International design companies see Hong Kong as a prime location with its proximity to the mainland and the Pearl River Delta where manufacturers require more design management and consultancy services. The design sector is so varied that it can be difficult to decide which area to enter.
Steve Fore, associate professor and programme leader of the master of arts in media cultures at City University, said that digital media technologies were evolving faster than previous media forms but that in order to succeed you needed good ideas and not just a knowledge of software programs. "Having a solid foundation of knowledge in conceptual areas of design gives you the flexibility to adjust no matter how fast the technology changes. And being engaged with the world around you is the best way to keep your creative imagination fresh."
Dr Fore said content for mobile media was fuelling growth in the design sector. "Cellphone technology is becoming more powerful and flexible and this is the next major stage in the computer revolution. As a result, interface design and content-games, ads, short films, news for phones and other mobile devices have been a growth area."
The top-up degree programme in digital media at Polytechnic University is designed for those with an interest in content design.
"Content design is an expanding area. The prime movers in this field generate ideas and carry the technology forward, but the sustainability of the industry depends on the concept of ownership," said Anthony Lee, deputy programme leader of the BA in digital media at PolyU. "It's important to look at how ownership of technology is evolving.
"Twenty years ago you paid to go into the cinema. You didn't own anything. You just bought the enjoyment. Within a few years people could record the material and own it. The rights of ownership are being changed and defined by what is available to you. Whether that is appropriate or not is now a focus."
Ip Yuk-yiu, assistant professor and programme leader of the master of fine arts in creative media at City University, teaches media and digital art. Professor Ip said there was a huge emphasis on the use of technology in design and digital media. "The integration of art and technology is integral. You can't divorce the two any more," he said. "Most artists should have a base of media and computer literacy so they have more freedom in their work, whether it's in design or art. You have to have some basic understanding about how the medium works.
"It's not just about learning how to use Photoshop but how to write Photoshop, so to speak."

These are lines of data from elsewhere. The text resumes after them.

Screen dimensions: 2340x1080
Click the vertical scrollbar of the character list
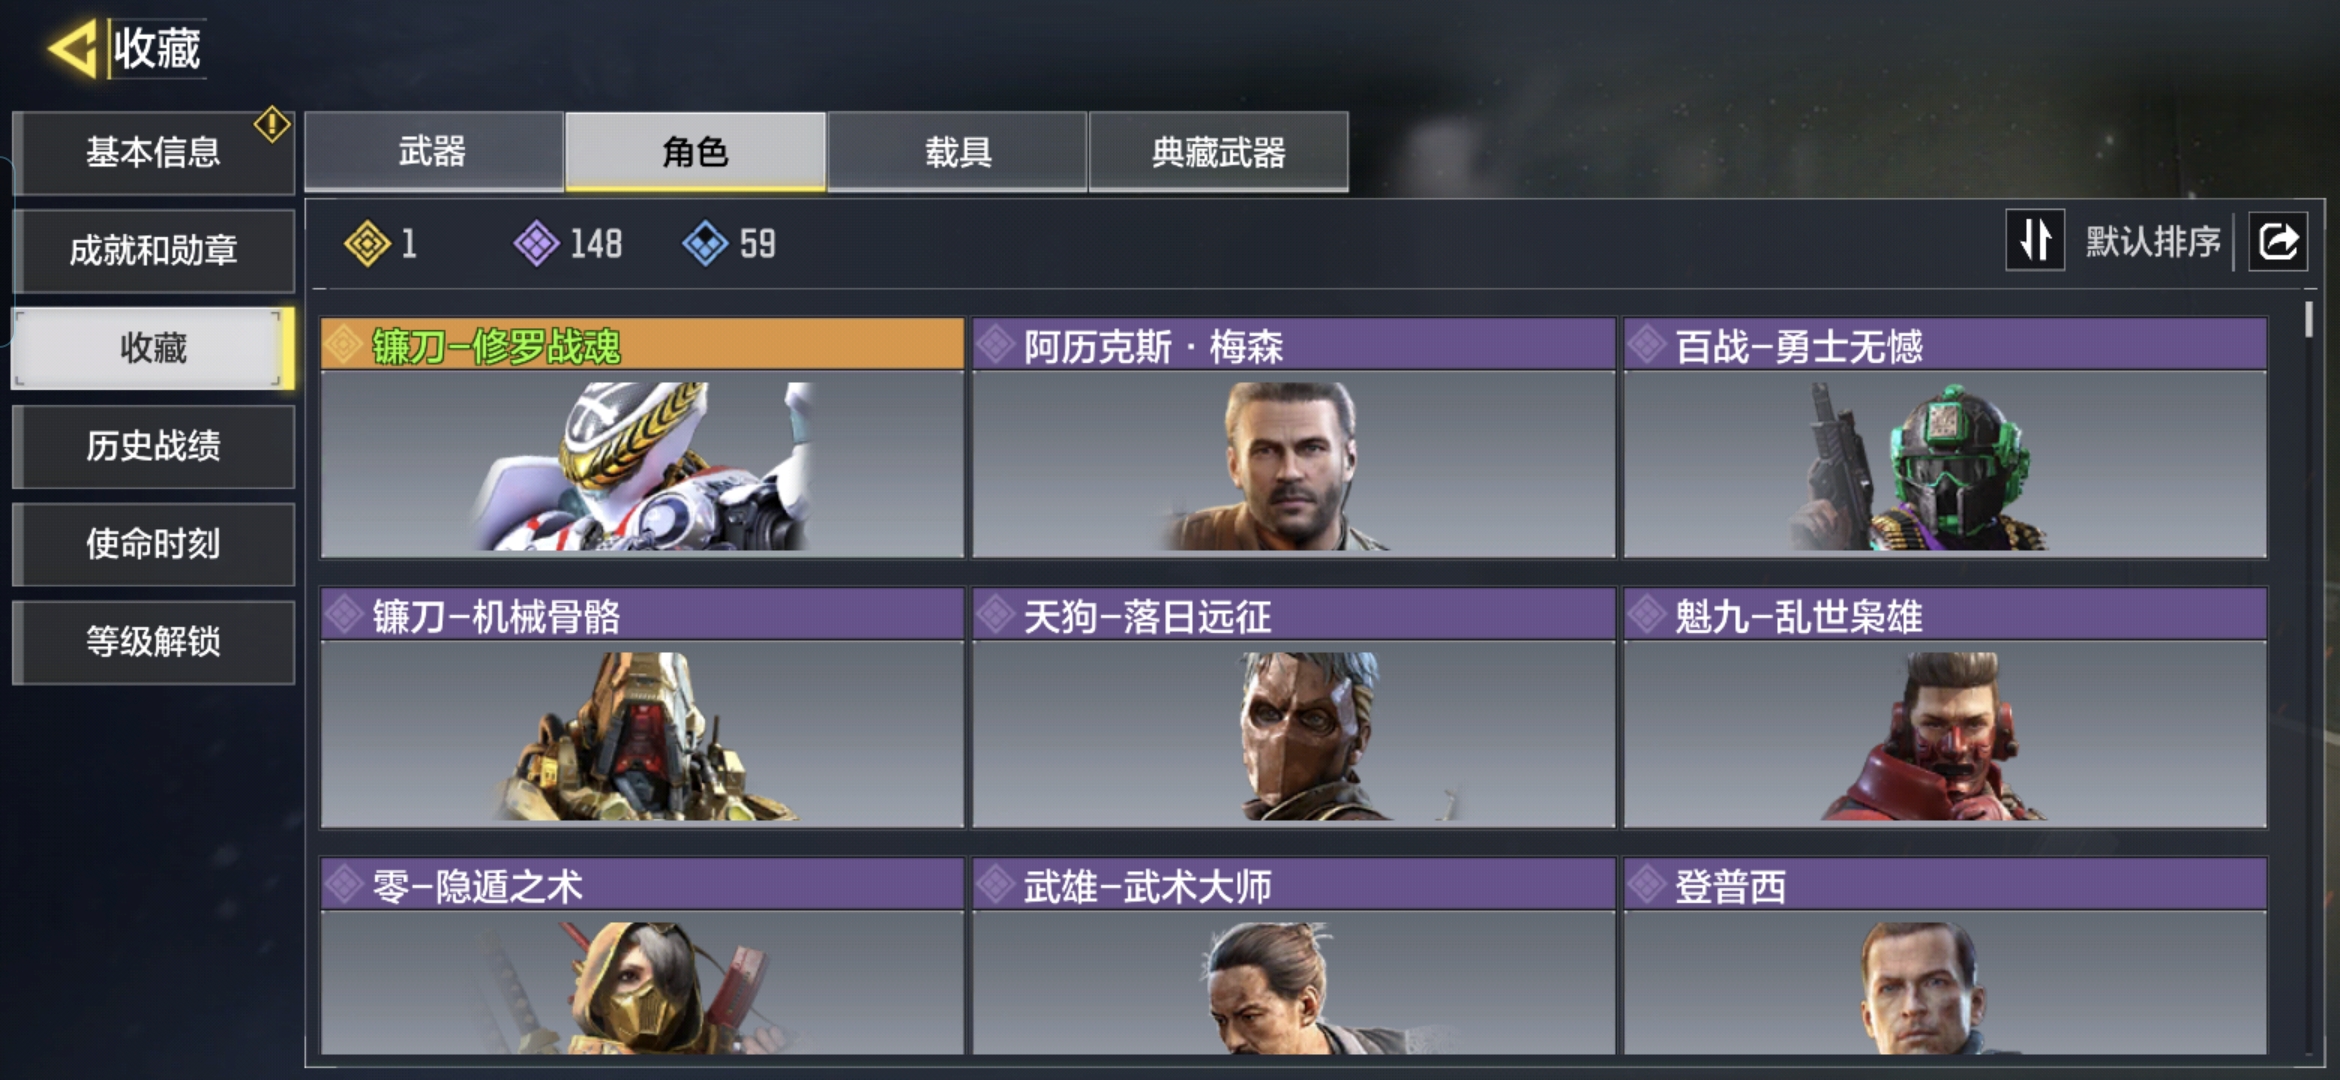coord(2309,675)
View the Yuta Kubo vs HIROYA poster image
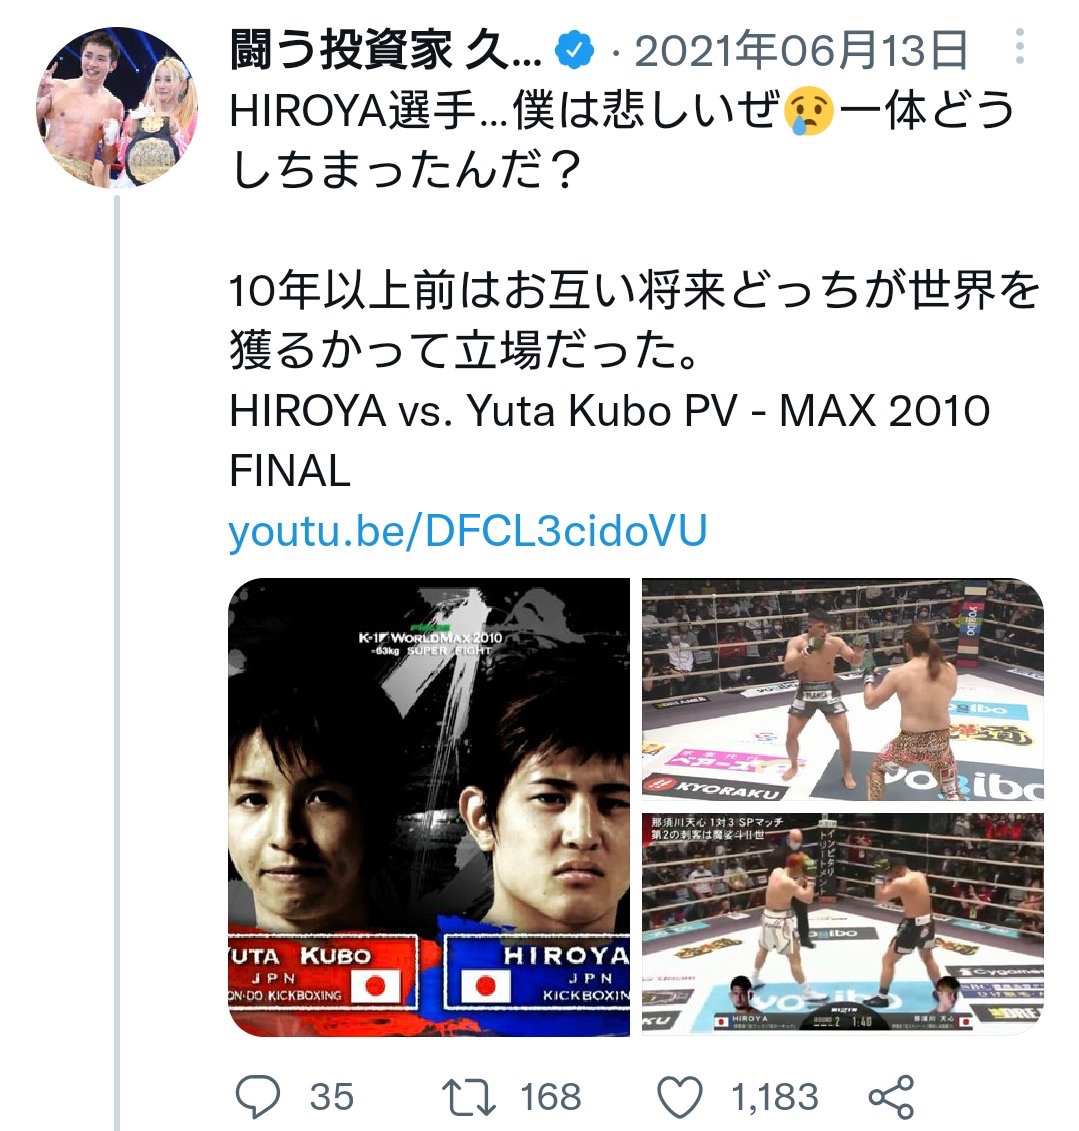 429,807
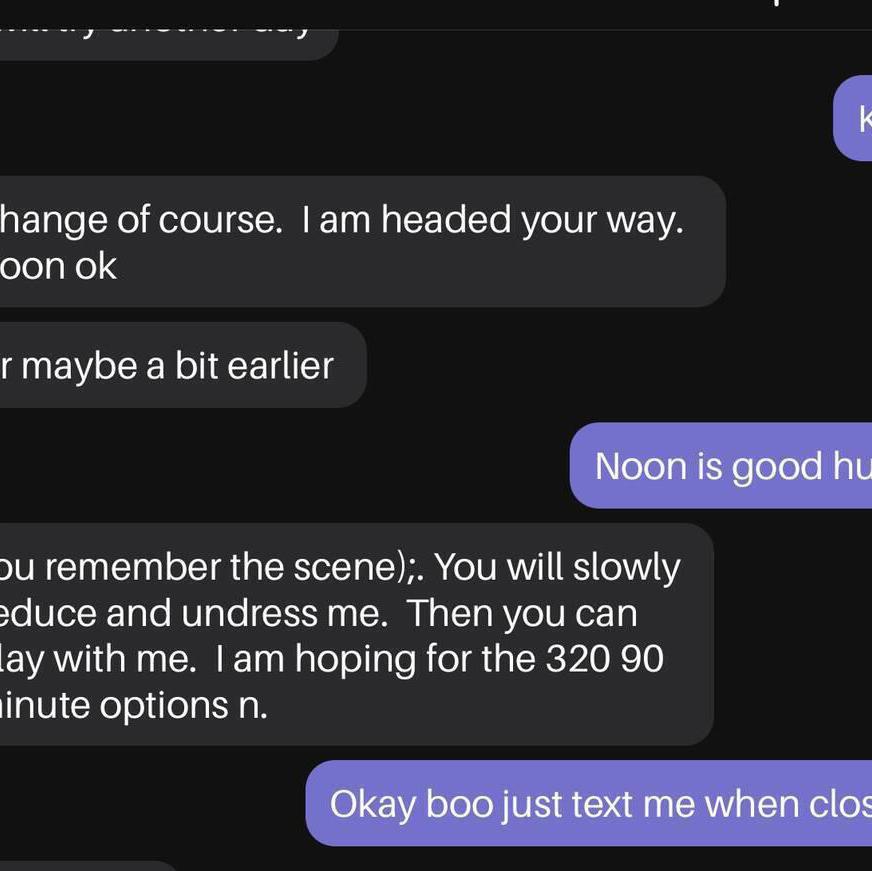Click the "Okay boo just text me" bubble
The width and height of the screenshot is (872, 871).
(x=590, y=804)
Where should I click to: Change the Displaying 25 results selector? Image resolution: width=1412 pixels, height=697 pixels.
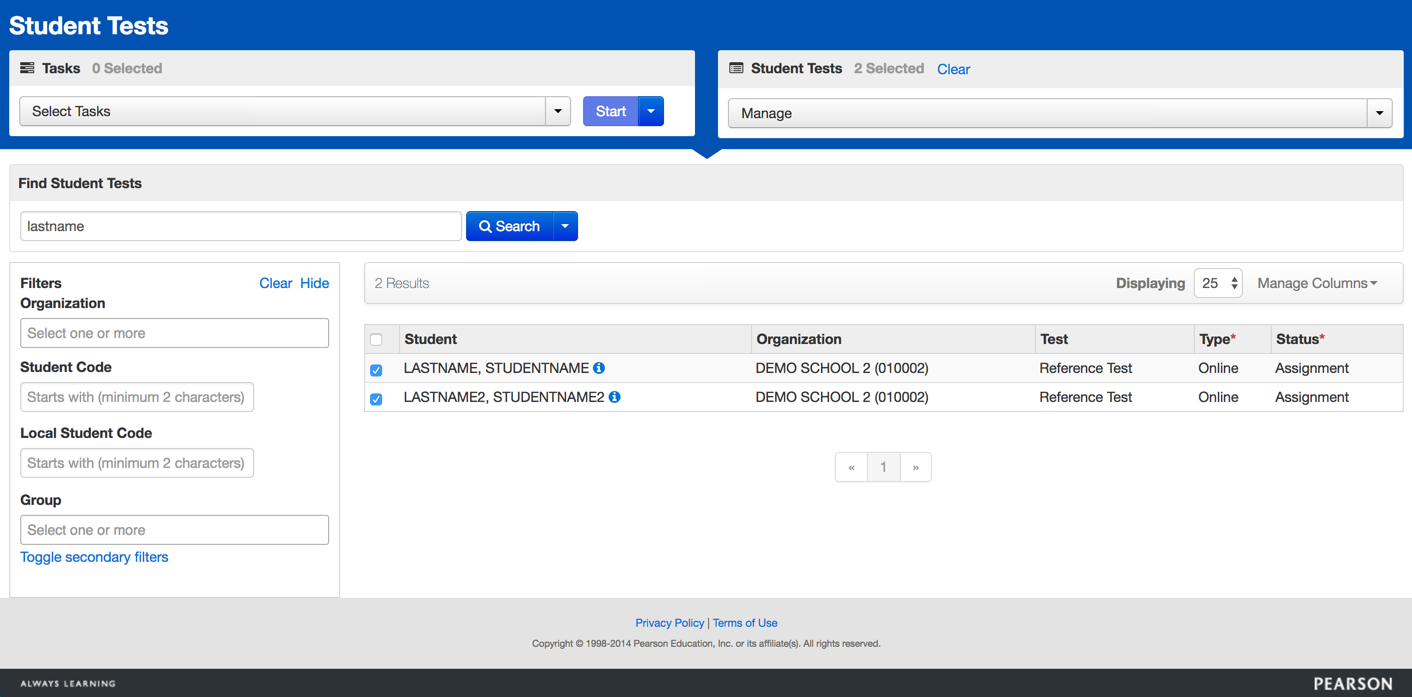coord(1218,283)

Professor Ip said that, just as in art, you could only succeed in design if it excited you rather than studying it purely to enhance your job prospects. It had to be something you were passionate about. "You can't just learn in a classroom," he said. "It's a lifelong process but I think study will help you refresh your perspective in a creative field."
In the medium and long term, most areas of design are likely to grow, including visual and sound-based media forms, said Dr Fore.
"There is belt-tightening in all sectors, but there will continue to be a demand for talented people in all design areas, simply because design is a crucial part of the public communication process."